Input data:
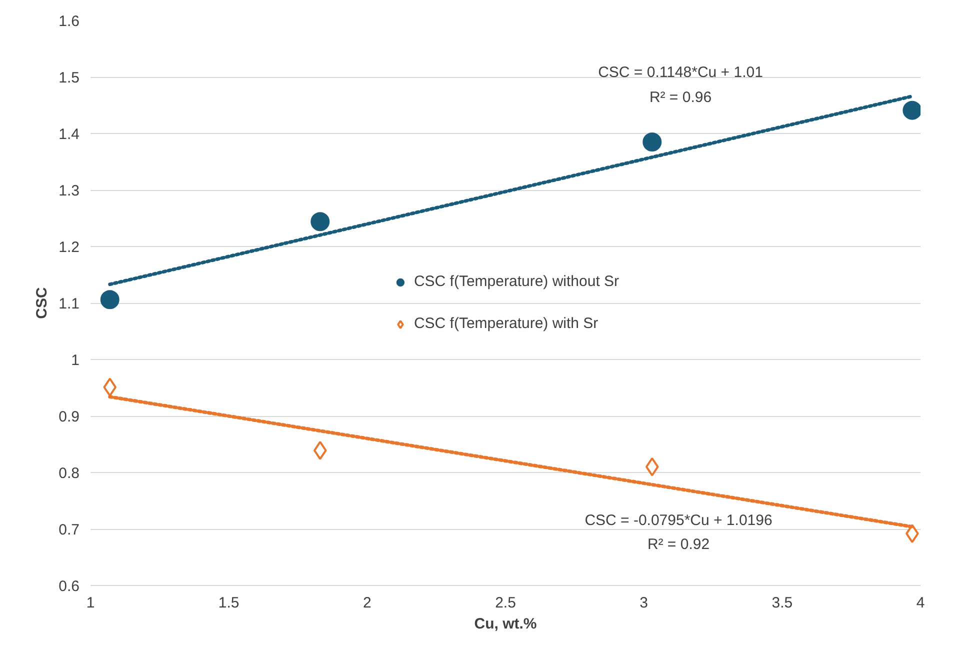 The image size is (968, 665). What do you see at coordinates (506, 603) in the screenshot?
I see `x-tick-label: 2.5` at bounding box center [506, 603].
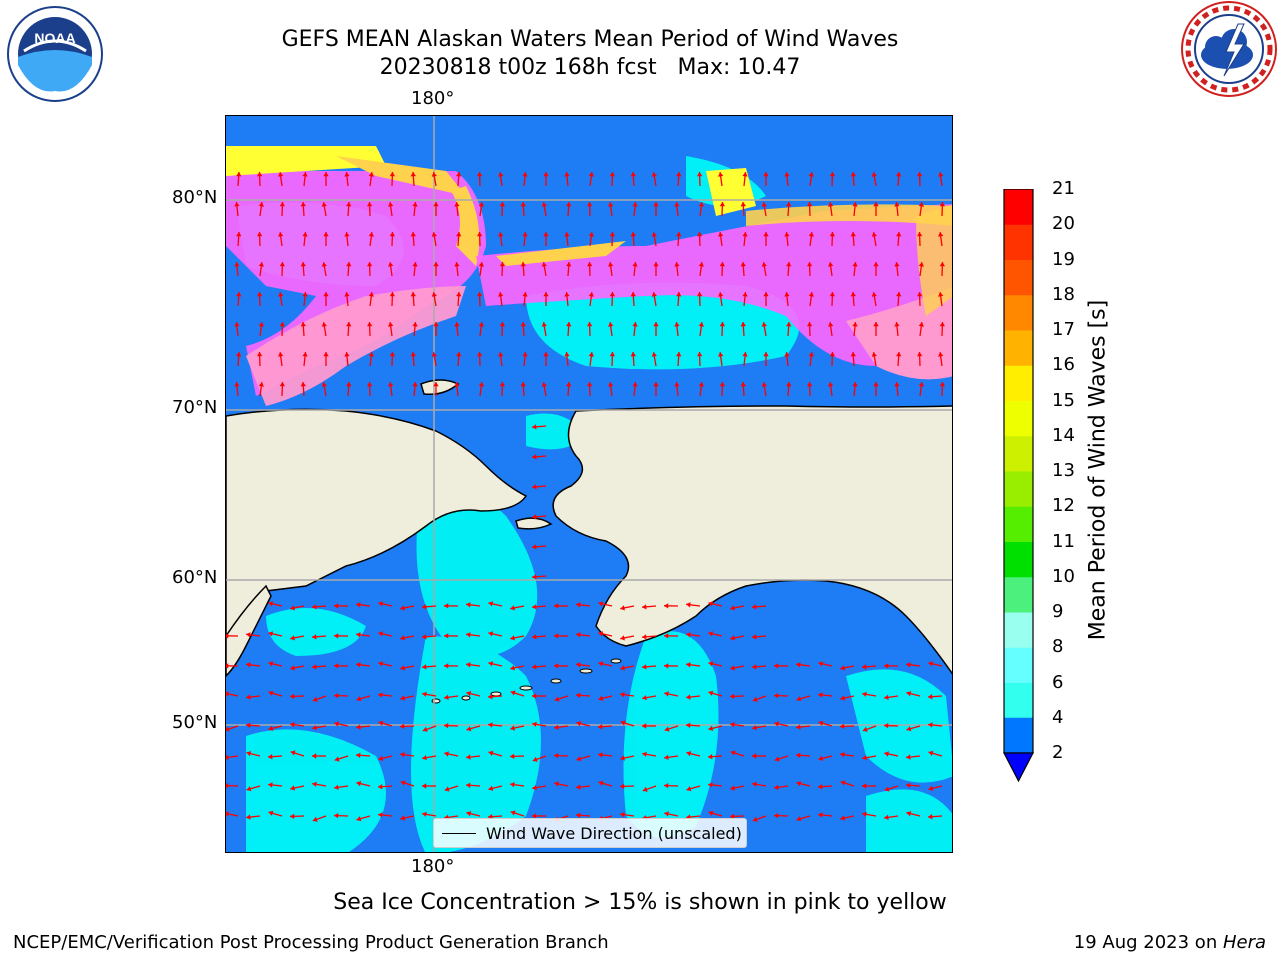 This screenshot has height=960, width=1280. What do you see at coordinates (1244, 942) in the screenshot?
I see `footer-machine: Hera` at bounding box center [1244, 942].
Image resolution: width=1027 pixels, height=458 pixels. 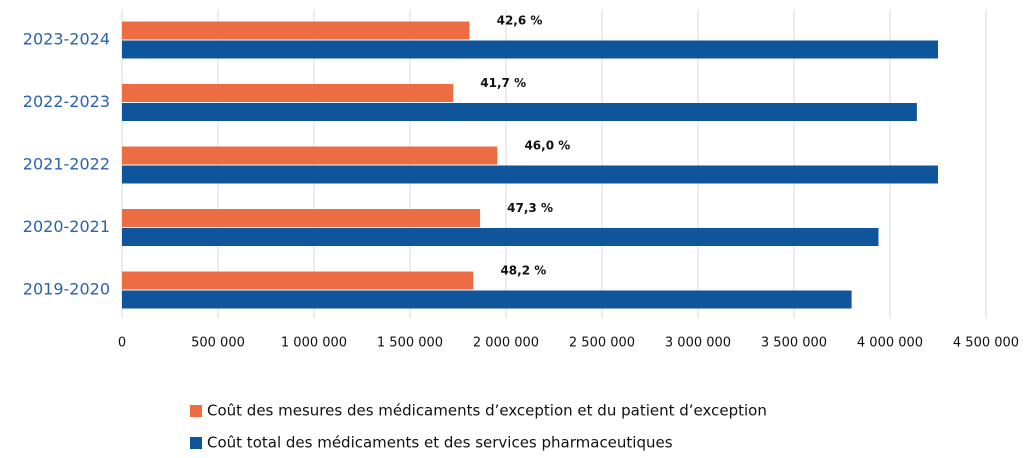 What do you see at coordinates (506, 344) in the screenshot?
I see `x-tick-label: 2 000 000` at bounding box center [506, 344].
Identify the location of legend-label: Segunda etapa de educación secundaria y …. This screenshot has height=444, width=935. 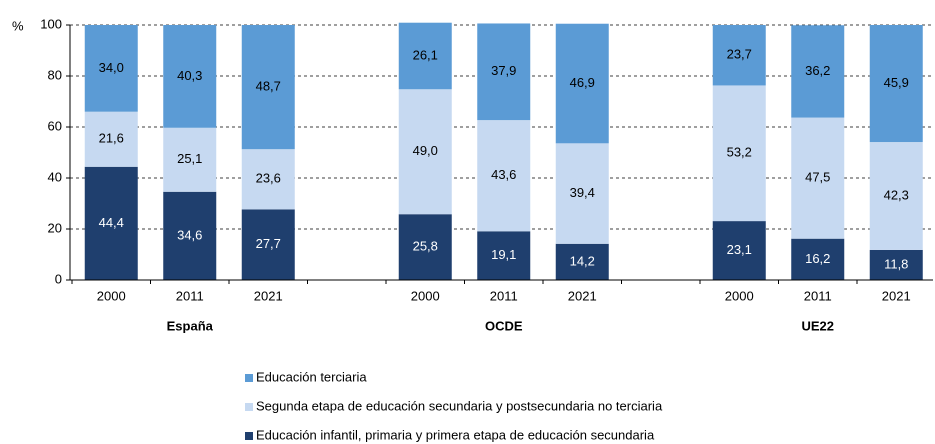
(460, 406).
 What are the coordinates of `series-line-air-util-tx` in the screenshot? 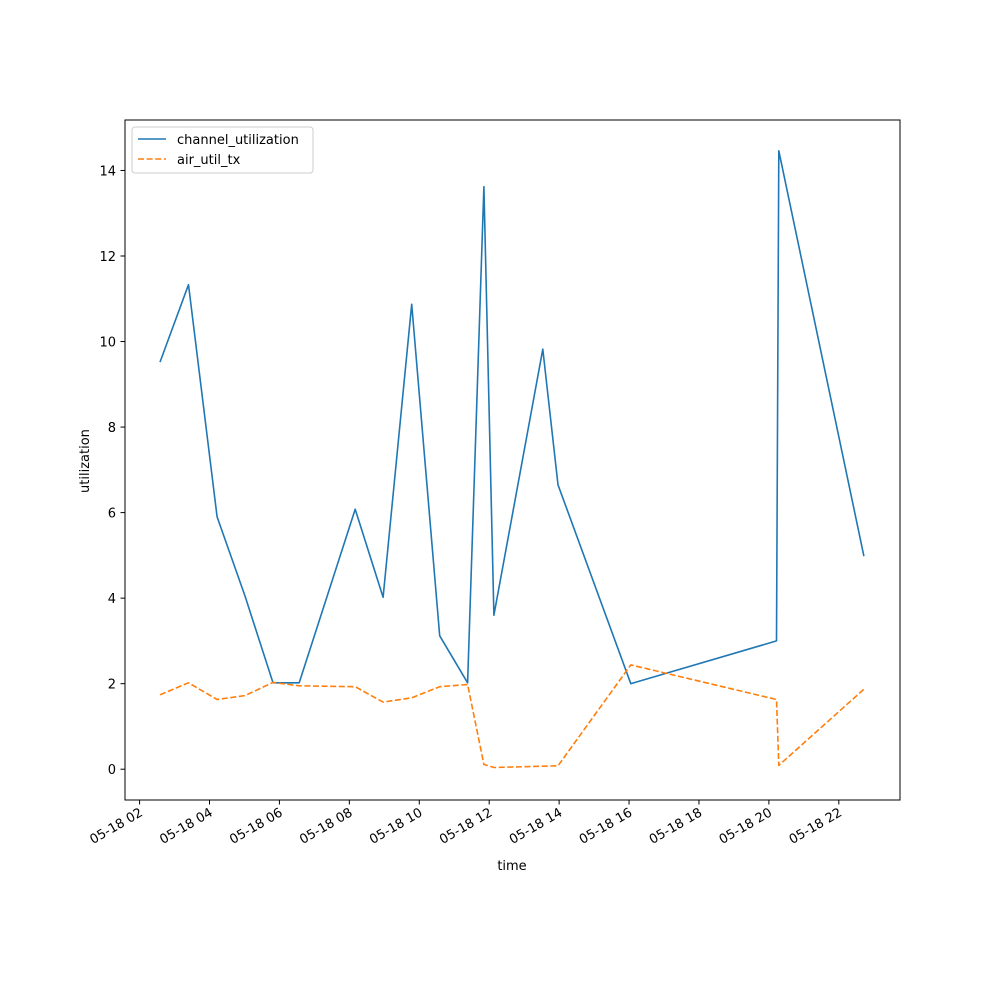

What needs to be done: Reproduce word for word the lines from the one containing "Identify the location" through the end of the listing, and leave the pictures out of your answer.

Task answer:
Identify the location of legend-label: Segunda etapa de educación secundaria y …. This screenshot has height=444, width=935. 
(460, 406).
 What are the coordinates of `series-line-air-util-tx` in the screenshot? 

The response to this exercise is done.